_Work order:_
Would you print all of the entries word for word?

_Records contained in a dataset:_
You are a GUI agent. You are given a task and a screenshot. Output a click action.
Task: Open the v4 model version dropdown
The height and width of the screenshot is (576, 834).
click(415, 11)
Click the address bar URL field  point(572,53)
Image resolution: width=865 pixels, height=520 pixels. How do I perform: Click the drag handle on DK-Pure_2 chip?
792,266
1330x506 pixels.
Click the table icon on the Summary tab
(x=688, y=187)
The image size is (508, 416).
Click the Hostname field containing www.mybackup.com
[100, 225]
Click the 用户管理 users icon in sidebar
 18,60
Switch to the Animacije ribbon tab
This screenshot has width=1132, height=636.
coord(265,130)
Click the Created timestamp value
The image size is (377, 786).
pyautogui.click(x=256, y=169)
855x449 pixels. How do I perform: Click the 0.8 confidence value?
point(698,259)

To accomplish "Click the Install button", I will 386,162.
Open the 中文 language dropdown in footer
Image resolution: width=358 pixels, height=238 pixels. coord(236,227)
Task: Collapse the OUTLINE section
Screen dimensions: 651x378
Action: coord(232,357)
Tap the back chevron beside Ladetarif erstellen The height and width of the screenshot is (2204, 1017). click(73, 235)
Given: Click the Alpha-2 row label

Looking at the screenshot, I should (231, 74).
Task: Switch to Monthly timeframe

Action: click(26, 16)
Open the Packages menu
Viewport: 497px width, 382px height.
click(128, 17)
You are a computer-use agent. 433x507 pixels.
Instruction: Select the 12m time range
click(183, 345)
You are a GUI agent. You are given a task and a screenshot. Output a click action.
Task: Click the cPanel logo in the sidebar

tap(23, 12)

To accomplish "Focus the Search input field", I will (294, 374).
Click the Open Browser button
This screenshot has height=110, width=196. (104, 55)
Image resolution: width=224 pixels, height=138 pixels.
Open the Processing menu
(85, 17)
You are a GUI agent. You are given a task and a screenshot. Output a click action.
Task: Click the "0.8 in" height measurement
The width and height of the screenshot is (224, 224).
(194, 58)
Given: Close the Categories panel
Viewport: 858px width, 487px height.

_Problem solution:_
You are a GUI agent. You are given a task and a screenshot. Output a click action.
Task: Open the v4 model version dropdown
The height and width of the screenshot is (576, 834).
click(415, 11)
Click the address bar URL field  point(572,53)
Image resolution: width=865 pixels, height=520 pixels. How do I perform: Click the drag handle on DK-Pure_2 chip?
792,266
1330x506 pixels.
Click the table icon on the Summary tab
(x=688, y=187)
The image size is (508, 416).
Click the Hostname field containing www.mybackup.com
[100, 225]
Click the 用户管理 users icon in sidebar
 18,60
Switch to the Animacije ribbon tab
This screenshot has width=1132, height=636.
coord(265,130)
Click the Created timestamp value
The image size is (377, 786).
pyautogui.click(x=256, y=169)
855x449 pixels. How do I perform: Click the 0.8 confidence value?
point(698,259)

To accomplish "Click the Install button", I will 386,162.
Open the 中文 language dropdown in footer
Image resolution: width=358 pixels, height=238 pixels. coord(236,227)
Task: Collapse the OUTLINE section
Screen dimensions: 651x378
Action: coord(232,357)
Tap the back chevron beside Ladetarif erstellen The height and width of the screenshot is (2204, 1017). click(73, 235)
Given: Click the Alpha-2 row label

Looking at the screenshot, I should (231, 74).
Task: Switch to Monthly timeframe

Action: click(26, 16)
Open the Packages menu
Viewport: 497px width, 382px height.
click(128, 17)
You are a computer-use agent. 433x507 pixels.
Instruction: Select the 12m time range
click(183, 345)
You are a GUI agent. You are given a task and a screenshot. Output a click action.
Task: Click the cPanel logo in the sidebar

tap(23, 12)

To accomplish "Focus the Search input field", I will (294, 374).
Click the Open Browser button
This screenshot has height=110, width=196. (104, 55)
Image resolution: width=224 pixels, height=138 pixels.
Open the Processing menu
(85, 17)
You are a GUI agent. You are given a task and a screenshot. Output a click action.
Task: Click the "0.8 in" height measurement
The width and height of the screenshot is (224, 224).
(194, 58)
Given: Close the Categories panel
Viewport: 858px width, 487px height.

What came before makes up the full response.